Since the positioning of the bubble is dependent
on positioning of the patient, pneumatic
retinopexy is usually only appropriate for
retinal detachments (with holes) in the
superior (top) part of the eye.
Scleral
Buckling

Scleral
buckling surgery is probably the most commonly
required procedure for repair of retinal
detachment. In this procedure, a soft silicone
band is placed around the eye, which indents
the outside of the eye towards the detached
retina, thereby relieving vitreous traction
on the retinal hole. The buckle is much
like a belt around one's waist. It is kept
in place with tiny sutures to the sclera
of the eye. In many cases, the vitreo-retinal
surgeon drains the fluid under the retina
at the site of the retinal detachment, and
then seals the hole (or holes) with laser
or cryotherapy.
Vitrectomy

In
some cases, a vitrectomy is also necessary
for repair of a retinal detachment. In this
procedure, the vitreous humor is removed
from the eye with an instrument known as
a vitrector. This instrument utilizes a
tiny guillotine cutting device to safely
remove the vitreous while replacing it with
saline. Laser
photocoagulation or cryotherapy are still
typically used if a retinal hole or tear
is present, and in some cases, a special
fluid known as Perfluoron may be used to
help push the retina back into position.
A scleral buckling procedure may also be
combined with the vitrectomy for certain
types of retinal detachment.
Retinal
detachment can be successfully repaired
in about 90% of cases with a single surgical
procedure.

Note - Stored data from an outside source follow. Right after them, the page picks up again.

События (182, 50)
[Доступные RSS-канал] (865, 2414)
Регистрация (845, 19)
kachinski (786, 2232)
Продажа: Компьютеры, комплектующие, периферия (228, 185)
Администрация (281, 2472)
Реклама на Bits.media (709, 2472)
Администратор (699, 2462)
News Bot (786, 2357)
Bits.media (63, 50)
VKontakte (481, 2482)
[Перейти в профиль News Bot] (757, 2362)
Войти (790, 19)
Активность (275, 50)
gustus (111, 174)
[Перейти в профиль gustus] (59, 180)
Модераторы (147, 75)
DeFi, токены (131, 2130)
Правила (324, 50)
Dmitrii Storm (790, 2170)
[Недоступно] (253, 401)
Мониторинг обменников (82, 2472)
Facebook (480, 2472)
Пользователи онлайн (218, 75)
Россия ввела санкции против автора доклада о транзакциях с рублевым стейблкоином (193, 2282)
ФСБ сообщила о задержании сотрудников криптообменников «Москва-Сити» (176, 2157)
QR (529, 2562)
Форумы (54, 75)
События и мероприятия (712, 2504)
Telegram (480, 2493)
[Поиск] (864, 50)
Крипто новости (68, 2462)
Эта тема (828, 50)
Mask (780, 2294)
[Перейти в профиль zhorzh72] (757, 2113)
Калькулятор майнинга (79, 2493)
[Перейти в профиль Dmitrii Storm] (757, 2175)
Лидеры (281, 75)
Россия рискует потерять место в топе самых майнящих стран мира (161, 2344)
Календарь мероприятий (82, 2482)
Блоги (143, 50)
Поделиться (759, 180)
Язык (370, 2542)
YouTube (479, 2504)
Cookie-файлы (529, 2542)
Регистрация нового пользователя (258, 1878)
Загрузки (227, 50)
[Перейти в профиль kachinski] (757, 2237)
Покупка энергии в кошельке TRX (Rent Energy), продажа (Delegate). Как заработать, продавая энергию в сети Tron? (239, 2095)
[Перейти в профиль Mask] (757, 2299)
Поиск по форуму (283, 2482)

However, anatomical success does
not always mean functional success. Those
patients with retinal detachments that do
not involve the macula (central retina)
have the best prognosis. Fortunately, the
great majority of patients will have a successful
outcome, especially if they seek attention
as soon as vision is lost.
After
Your Retinal Detachment Repair
Following
retinal detachment surgery, you will likely
be required to use antibiotic and anti-inflammatory
eye drop medications, perhaps for a few
weeks or more following surgery. Your surgeon
will prescribe a regimen of medication and
follow-up, which you should carefully follow.
Recovery
following retinal detachment repair will
depend largely on the location and extent
of retinal detachment prior to repair. Patients
who have had only a peripheral retinal detachment
will likely have faster recovery and a better
outcome than patients who had a retinal
detachment involving the macula (central
retina). Patients who had a total retinal
detachment, which had been present for a
few weeks or more, have a much worse prognosis
for a favorable visual result. In any case,
the final visual result may not be known
for up to several months following surgery.
Your surgeon will be the best judge of what
individual results you should expect.